Çekilen acılar sınırsız biçimde hala tazeliğini korumaktadır.
Bu 12 Eylül darbesi 17 yaşındaki Erdal Eren’i asacak kadar cani, vicdansızdı.
Ülkeyi bunalımlara sürükleyen bu darbe bugün de Türkiye’de siyasete yön vermeye devam ediyor.
Bugünü anlamak için 42 yıl öncesine gitmemiz gerekiyor. 12 Eylül de egemen sınıflar resmen devrimci mücadeleye karşı askerleri ve paramiliter grupları kullanmışlar ve halk çocuklarını katlettirmişlerdir.
12 Eylül Darbesi bir insanlık suçudur!
12 Eylül darbesi solu dışlayan bir Türkiye projesiydi. Krizler üreten vahşi ve çarpık kapitalizm bugün de çok canlar yakmakta, halkları birbirine düşürmekte farklı düşünen, yaşayan, inanan insanları şeytanlaştırmakta, onların hayatlarını cehennem etmektedir.
Şu an Türkiye'deki yönetim 12 Eylül koşullarını aratmamaktadır. Direnen tüm toplum kesimlerine ama özelliklede Sol, Alevi, Kürt toplumuna büyük zulümler yaşatmaktadır.
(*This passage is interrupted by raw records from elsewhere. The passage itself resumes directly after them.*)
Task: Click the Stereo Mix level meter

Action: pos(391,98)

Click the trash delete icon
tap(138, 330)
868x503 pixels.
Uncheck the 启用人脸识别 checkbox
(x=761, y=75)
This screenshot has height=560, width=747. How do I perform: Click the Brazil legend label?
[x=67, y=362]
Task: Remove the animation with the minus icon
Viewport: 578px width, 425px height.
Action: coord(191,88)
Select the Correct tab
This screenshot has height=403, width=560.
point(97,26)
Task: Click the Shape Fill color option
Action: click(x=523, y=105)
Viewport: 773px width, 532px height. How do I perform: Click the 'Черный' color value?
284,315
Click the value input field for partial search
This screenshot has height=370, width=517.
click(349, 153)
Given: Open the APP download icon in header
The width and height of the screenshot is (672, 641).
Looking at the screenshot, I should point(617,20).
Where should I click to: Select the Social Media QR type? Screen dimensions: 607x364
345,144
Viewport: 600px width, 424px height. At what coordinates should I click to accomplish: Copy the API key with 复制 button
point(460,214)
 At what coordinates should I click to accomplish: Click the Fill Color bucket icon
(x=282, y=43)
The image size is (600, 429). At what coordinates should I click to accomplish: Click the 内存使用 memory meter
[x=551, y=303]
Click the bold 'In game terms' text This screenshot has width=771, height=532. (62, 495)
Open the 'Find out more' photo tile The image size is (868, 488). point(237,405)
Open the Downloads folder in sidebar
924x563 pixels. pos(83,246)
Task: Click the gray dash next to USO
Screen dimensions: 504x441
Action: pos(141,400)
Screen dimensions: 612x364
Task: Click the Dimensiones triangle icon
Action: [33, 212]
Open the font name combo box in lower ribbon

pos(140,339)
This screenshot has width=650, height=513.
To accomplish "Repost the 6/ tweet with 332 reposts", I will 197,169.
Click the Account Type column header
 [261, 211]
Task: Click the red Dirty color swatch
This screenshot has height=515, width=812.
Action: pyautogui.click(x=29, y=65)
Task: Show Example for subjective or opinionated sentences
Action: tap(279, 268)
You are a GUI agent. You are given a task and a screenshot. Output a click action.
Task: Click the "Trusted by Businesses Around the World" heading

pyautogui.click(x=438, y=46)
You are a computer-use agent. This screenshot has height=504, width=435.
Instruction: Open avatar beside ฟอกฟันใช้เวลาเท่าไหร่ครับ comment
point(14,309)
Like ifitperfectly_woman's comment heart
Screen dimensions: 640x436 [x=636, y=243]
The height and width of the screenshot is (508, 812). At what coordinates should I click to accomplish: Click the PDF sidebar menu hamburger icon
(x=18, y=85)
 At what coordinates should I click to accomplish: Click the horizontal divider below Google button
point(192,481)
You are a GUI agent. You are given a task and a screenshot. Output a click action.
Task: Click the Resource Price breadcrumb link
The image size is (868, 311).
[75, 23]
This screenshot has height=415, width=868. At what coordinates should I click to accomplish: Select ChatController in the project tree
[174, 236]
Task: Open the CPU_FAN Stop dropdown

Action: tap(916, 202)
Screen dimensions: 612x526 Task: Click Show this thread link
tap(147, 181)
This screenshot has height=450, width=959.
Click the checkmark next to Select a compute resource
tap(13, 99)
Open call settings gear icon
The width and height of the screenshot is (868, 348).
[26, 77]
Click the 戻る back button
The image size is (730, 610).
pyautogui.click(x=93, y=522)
Cemevlerine statü verilmez, AKP kendi Alevisini yaratmak isterken, HDP nin seçilmiş parti yöneticileri, Vekilleri, yerel yöneticlerinin önemli bir bölümü yıllardır haksız yere verilen siyasi kararlarla hapislerde yatmaktadırlar.
Tüm bu olumsuzluklara rağmen Demokrasi hala çok uzakta görünse de Türkiyede’ki halkların bu baskıları kırma, hakettikleri çağdaş, paylaşımcı, barışçıl bir sistemi kurma şansları vardır. Çözüm amasız, fakatsız kişisel çıkar ve hırstan arınmış yöneticilerin önderliğinde verilecek örgütlü ve birlikte, ortak mücadeleden geçmektedir.
Bu dileklerle 12 Eylül Faşist darbesinin kurbanlarını ve mağdurlarını saygıyla anıyorum. Tekrar ediyorum bu darbeci katillerden hala bir hesap sorulamamş olması ülke için büyük bir acı, utanç ve affedilmez hatadır.